Pflichtverletzung

Der Begriff der Pflichtverletzung

Die Pflichtverletzung ist ein Begriff aus dem in Deutschland gesetzlich geregelten Schuldrecht, das zum 01.01.2002 geändert wurde. Es dient der Wahrung der Interessen des Gläubigers oder der Gläubiger, beziehungsweise eines Vertragspartners, und beruht auf den Pflichten aus dem Schuldverhältnis. Das heißt zum Beispiel, dass ein Schuldner, der einen Kredit aufgenommen hat und diesen nicht zurückzahlt, eine Pflichtverletzung begeht. Eine solche liegt auch dann vor, wenn ein Verkäufer eine bereits bezahlte Ware nicht aushändigt oder liefert. Die Pflichtverletzung kann also von beiden Parteien ausgehen.
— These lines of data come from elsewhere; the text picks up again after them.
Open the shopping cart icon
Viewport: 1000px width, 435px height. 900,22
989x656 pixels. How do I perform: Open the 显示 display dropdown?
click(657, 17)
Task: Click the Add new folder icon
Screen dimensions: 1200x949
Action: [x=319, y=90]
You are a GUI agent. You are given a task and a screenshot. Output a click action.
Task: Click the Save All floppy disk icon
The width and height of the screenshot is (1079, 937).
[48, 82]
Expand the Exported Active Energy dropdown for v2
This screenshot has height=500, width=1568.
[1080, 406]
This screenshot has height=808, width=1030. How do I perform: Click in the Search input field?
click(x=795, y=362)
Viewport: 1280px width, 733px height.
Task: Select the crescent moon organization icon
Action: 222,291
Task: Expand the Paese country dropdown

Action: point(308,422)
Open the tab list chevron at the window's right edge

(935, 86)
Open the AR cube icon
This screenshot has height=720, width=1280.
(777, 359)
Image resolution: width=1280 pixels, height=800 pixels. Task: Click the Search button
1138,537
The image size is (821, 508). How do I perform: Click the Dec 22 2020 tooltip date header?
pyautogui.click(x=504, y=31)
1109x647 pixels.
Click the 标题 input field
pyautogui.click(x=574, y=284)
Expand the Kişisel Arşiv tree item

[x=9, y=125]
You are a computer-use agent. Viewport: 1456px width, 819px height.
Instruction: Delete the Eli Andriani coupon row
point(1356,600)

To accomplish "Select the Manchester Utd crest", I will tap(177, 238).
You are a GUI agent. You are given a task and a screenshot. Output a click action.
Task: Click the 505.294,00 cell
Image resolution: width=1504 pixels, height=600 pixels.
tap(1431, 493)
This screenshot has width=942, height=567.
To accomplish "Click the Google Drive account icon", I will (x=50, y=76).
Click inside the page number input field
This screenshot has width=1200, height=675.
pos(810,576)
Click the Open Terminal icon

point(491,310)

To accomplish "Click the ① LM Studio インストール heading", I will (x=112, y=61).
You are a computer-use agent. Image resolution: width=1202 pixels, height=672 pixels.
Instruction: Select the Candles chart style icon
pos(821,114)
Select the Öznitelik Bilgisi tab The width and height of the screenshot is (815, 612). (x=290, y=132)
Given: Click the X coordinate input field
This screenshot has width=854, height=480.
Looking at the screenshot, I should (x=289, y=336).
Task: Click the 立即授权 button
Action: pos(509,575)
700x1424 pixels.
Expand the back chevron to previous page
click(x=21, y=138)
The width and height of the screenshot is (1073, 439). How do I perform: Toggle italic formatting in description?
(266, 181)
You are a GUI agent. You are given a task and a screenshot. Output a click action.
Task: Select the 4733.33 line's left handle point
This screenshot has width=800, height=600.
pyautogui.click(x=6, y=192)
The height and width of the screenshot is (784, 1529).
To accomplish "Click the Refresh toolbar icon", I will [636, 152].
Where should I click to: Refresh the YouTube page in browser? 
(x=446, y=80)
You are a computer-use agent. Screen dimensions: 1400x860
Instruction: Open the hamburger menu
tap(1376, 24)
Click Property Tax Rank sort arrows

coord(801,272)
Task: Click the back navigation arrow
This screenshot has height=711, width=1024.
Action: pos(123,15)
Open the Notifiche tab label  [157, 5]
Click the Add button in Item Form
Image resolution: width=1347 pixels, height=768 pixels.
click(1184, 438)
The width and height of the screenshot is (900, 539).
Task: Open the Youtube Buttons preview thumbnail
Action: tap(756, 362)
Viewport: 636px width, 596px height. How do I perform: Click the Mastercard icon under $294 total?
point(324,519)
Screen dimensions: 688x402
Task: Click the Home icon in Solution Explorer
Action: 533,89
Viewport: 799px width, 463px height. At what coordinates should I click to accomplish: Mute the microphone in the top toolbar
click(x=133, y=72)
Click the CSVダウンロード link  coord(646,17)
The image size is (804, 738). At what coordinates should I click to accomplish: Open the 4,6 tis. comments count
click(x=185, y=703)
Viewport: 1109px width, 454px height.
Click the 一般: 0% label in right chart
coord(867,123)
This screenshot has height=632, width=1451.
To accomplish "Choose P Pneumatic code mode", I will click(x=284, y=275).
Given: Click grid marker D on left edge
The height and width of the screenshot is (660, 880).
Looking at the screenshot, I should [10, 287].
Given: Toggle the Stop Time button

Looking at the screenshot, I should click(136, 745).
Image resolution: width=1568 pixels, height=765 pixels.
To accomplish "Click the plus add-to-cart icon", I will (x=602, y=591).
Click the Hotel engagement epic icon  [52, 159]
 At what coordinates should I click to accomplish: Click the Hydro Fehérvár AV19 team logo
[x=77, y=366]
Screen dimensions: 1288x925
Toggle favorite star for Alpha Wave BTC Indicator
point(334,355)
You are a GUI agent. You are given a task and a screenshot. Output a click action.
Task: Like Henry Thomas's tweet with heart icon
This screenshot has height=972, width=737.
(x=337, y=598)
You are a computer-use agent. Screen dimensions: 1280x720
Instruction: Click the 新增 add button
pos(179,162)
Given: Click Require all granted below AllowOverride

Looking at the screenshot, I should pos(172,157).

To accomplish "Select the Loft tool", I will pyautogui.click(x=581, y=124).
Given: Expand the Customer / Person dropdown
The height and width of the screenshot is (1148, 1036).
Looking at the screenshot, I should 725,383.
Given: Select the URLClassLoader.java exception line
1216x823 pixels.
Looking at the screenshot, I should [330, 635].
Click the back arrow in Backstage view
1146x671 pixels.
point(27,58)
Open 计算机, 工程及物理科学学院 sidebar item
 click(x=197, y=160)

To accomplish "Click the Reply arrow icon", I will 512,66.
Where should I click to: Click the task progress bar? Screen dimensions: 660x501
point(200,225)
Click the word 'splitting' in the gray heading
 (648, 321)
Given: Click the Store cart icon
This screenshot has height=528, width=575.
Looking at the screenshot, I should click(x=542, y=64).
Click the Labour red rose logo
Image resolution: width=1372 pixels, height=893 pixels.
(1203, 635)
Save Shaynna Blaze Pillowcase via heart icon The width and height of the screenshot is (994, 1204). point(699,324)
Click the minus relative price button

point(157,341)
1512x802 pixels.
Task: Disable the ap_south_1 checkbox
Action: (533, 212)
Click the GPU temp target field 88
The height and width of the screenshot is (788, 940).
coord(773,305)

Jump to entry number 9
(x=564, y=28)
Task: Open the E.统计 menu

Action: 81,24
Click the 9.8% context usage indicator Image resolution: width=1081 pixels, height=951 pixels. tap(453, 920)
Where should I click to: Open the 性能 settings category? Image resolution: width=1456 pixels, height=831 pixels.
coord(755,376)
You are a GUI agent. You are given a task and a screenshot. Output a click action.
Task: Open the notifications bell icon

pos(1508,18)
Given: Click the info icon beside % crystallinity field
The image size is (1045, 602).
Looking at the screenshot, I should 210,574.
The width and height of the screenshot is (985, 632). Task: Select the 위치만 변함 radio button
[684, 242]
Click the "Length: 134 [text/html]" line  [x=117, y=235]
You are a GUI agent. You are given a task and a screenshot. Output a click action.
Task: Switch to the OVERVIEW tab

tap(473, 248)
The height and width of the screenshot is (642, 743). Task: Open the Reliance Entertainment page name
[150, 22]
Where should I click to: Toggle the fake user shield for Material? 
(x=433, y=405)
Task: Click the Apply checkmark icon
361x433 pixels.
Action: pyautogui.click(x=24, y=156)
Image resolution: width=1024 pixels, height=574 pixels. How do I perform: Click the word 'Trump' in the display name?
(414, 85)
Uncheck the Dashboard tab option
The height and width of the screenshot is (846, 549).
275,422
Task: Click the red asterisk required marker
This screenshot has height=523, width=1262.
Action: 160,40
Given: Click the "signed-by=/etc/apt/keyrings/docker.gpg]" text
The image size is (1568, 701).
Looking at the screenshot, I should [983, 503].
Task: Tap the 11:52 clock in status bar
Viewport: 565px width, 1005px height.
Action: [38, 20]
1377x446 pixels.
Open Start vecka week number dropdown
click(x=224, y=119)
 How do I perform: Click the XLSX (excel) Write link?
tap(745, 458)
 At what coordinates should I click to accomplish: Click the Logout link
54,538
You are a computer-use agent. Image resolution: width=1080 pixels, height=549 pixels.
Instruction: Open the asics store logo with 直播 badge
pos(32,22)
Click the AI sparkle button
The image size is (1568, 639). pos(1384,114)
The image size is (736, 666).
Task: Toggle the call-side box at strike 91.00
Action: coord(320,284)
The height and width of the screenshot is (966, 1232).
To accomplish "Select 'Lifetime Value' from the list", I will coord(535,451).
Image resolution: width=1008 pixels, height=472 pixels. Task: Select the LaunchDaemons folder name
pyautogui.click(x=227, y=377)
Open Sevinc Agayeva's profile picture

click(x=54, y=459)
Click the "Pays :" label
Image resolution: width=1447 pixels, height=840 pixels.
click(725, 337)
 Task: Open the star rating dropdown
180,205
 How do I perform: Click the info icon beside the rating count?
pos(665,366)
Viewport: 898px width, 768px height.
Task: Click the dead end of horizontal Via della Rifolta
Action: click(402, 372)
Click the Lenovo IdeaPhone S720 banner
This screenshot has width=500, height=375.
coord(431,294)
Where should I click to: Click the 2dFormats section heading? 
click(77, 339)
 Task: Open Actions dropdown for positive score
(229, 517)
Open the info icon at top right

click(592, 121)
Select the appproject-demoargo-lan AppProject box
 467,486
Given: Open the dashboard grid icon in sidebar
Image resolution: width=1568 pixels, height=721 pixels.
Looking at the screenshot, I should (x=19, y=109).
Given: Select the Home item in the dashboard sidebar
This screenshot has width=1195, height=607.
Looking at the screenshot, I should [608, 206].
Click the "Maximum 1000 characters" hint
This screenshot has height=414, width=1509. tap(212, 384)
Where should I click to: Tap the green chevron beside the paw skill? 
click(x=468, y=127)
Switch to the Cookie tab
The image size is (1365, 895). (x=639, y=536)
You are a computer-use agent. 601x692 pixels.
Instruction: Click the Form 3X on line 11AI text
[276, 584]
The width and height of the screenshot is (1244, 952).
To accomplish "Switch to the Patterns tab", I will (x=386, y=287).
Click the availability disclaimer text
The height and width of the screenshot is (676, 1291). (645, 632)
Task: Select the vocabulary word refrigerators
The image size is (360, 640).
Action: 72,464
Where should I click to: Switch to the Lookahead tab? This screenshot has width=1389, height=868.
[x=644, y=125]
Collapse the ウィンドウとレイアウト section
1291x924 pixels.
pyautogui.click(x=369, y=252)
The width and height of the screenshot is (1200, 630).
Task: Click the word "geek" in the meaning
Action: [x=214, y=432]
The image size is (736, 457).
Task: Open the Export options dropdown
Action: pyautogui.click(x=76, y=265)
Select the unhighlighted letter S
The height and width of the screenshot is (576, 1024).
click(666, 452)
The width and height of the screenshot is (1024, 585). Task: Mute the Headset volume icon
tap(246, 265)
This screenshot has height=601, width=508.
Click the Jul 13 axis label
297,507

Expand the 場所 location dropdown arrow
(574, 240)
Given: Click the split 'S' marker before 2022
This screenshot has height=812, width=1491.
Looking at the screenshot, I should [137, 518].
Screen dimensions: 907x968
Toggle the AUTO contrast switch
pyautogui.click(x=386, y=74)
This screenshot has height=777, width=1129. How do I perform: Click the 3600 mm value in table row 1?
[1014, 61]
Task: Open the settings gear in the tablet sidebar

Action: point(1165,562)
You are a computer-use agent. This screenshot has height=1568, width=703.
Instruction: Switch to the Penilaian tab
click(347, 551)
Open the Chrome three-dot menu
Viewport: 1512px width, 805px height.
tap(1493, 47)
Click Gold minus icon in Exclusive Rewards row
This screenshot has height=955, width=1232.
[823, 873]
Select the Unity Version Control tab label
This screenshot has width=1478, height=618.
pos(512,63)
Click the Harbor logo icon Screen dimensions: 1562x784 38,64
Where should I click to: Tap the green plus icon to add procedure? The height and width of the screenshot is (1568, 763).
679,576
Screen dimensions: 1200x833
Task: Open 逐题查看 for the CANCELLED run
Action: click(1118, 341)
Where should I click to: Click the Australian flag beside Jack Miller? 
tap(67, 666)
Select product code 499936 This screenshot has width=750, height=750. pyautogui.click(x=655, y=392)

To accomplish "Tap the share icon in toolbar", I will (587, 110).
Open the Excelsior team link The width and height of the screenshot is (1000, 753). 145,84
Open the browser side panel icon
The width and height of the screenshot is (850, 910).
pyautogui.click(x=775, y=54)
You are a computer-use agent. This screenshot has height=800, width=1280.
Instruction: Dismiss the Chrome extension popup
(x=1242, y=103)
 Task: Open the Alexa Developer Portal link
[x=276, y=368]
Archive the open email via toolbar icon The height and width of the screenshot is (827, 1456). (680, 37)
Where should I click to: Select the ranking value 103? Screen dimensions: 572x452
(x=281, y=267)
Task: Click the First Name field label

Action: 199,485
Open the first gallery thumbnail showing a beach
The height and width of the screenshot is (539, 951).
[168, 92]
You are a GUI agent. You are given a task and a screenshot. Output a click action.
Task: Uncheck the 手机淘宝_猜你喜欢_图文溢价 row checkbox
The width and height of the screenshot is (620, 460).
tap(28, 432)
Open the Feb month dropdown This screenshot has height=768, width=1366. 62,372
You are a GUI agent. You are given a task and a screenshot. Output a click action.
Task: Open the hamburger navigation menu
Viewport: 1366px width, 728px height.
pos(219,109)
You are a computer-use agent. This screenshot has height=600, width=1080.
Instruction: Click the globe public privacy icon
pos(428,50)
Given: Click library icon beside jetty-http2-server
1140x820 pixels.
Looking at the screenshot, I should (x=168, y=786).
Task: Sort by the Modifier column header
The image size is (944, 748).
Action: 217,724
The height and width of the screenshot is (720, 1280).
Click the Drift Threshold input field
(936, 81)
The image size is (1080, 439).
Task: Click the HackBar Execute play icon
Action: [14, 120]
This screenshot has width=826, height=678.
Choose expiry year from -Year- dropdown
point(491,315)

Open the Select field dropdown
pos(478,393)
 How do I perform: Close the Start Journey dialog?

Konsequenzen einer Pflichtverletzung

Aus einer Pflichtverletzung können Rechtsfolgen entstehen, die durch diverse Paragraphen und Absätze im Bürgerlichen Gesetzbuch geregelt sind. Der Schuldner kann zum Schadensersatz verurteilt werden, es sei denn, er kann beweisen, an der Nichterfüllung seiner Pflichten unschuldig zu sein. Seine Pflicht verletzt der Schuldner definitiv, wenn er diese fahrlässig oder vorsätzlich missachtet.